Kinetics of Carboxylic Acid Enolization on Metal Oxides in Vapor Phase

An invisible, reversible, previously overlooked catalytic reaction — enolization — occurs consistently when carboxylic acid vapors contact metal oxide surfaces. While the CO₂H group responsible for adsorption readily forms surface carboxylates, the weaker α-C–H acidity becomes evident only through reversible H/D exchange. The enolized carboxylate condensation with another surface carboxylate becomes important in the mechanism of decarboxylative formation of ketones, as part of oxygen removal during biofuels upgrading. In our kinetic study, the rate of approaching equilibrium was measured for H/D isotopic exchange on alpha-carbon of isobutyric acid used in various concentrations in a vapor phase mixture with D ₂ O as well as for reversed D/H exchange between alpha-deuterated isobutyric acid and H ₂ O upon contact with monoclinic zirconia and anatase titania catalysts. Faster rate for H/D vs. D/H exchange points to alpha-deprotonation, i.e., enolization, as the rate determining step of the exchange mechanism. The intrinsic rate of enolization was deduced using McKay equation for equilibrium reactions.

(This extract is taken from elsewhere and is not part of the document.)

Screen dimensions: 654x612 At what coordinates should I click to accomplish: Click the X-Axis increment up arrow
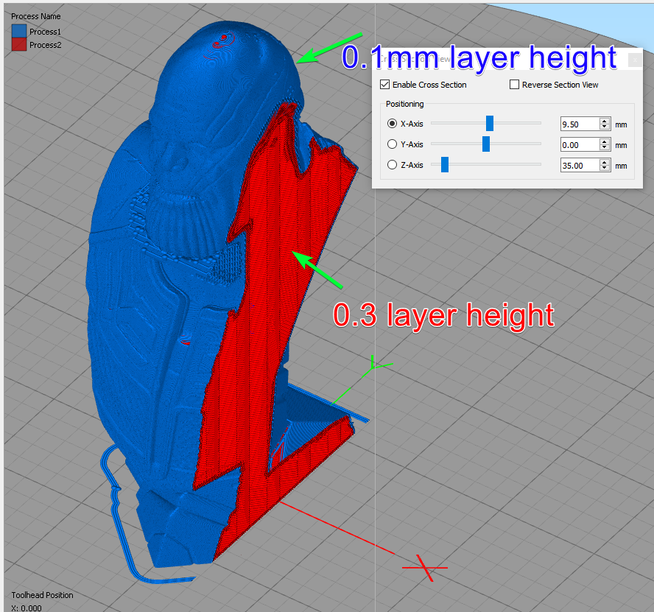(x=605, y=121)
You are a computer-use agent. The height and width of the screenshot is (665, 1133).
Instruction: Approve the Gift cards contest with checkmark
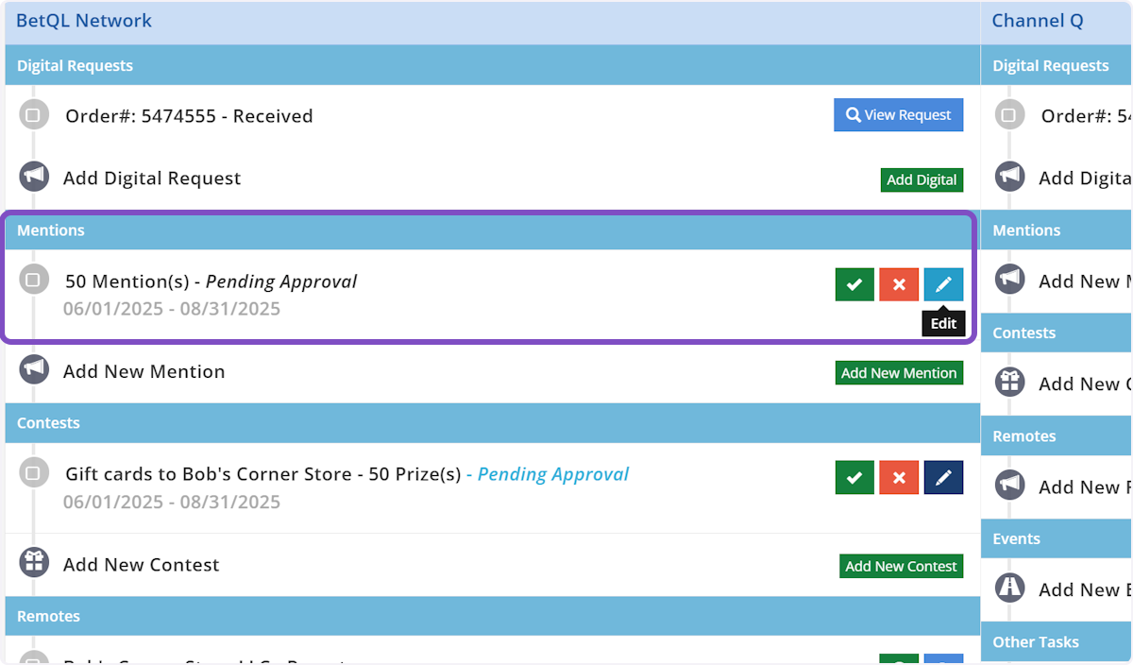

Kinetic activation parameters were obtained through temperature dependence of the rate constant for both exchange directions, H/D and D/H. KOH doping on ZrO ₂ changes the geometry of the transition state leading to higher rates of enolization and increasing H/D kinetic isotope effect from 1.4 to 5.8. The opposite effect of KOH doping is observed on anatase TiO ₂ – enolization rates are slightly decreased, k _H /k _D remains relatively constant at 2.6-2.8 indicating that the nature of basic centers on TiO ₂ is unaffected. These results confirm C-C coupling, not enolization, being the rate limiting step of the decarboxylative ketonization mechanism.